# Titus Drop-U?



## SDizzle (May 1, 2004)

Can anyone comment on this frame? Does it ride like a can, or like high quality aluminum? ie, can it be sat upon for several hours? Does it qualify more as a racing and/or crit-bike than anything else? Pictures or other details are great.

As a slight aside, can anyone compare it to a Bianchi Reparto Corse Mega Pro of an early-this-millenium vintage? Which is more comfortable, and which handles better? Anyone that can speak directly regarding only the Bianchi is welcome, too! Thanks - S


----------



## mtbykr (Feb 16, 2004)

*Drop-U*

A buddy just got one a few months ago and he loves it. Much better than his older cannondale. Probably one of the more forgiving aluminum rides out there---it's a shame they stopped making it this year. I can't compare it as i have only ridden it briefly, but he feels a whole lot better on it after a long tough ride.

I have heard nothing but good things about it, you will be happy


----------



## Furrner (Jul 3, 2005)

I also changed out my Cannondale CAAD 4 for one late last year when they were on closeout. The difference in ride is incredible, the ride is very, very smooth. The Cannondale may have been a little more rigid under power, but I can ride for a lot longer on the Drop U without any discomfort. I was surprised as the Titus has straight seatstays, a feature Cannondale moved away from in an attempt to soften their ride. The 6069 Alu is supposed to feel a lot more like Ti in it's ride qualities. I haven't ridden a Ti bike, but I plan on taking a friends Litespeed out soon to compare them.

The bike also handles great, I am still getting used to it, but can corner a lot harder than on the 'dale. 

You can find a picture here, scroll on down 'til you see my post.

http://forums.mtbr.com/showthread.php?p=833117&page=2&pp=50


----------

■ WHAT THE EXERCISE ASKS
Summarize the Titus Drop-U thread above in two sentences.

■ MATERIAL

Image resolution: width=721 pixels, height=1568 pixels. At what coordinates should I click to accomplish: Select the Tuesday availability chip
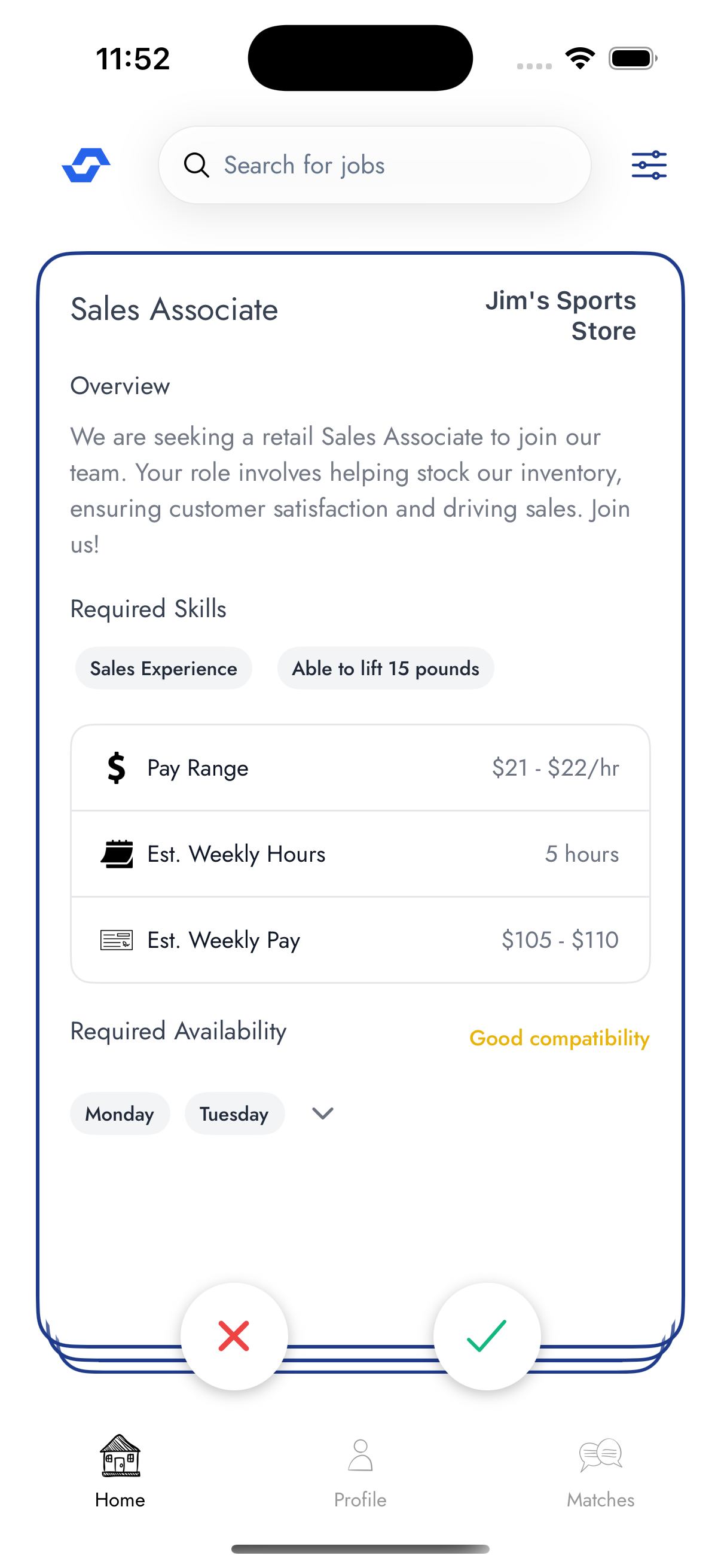234,1114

■ FINAL RESULT
One poster asks whether the Titus Drop-U frame rides comfortably enough for several hours, whether it suits racing, and how it compares with a Bianchi Reparto Corse Mega Pro. The replies praise the frame: one poster's friend finds it much better than his older Cannondale and feels a whole lot better on it after long rides, and another poster who switched from a Cannondale CAAD 4 reports a very smooth ride, longer rides without discomfort, and harder cornering.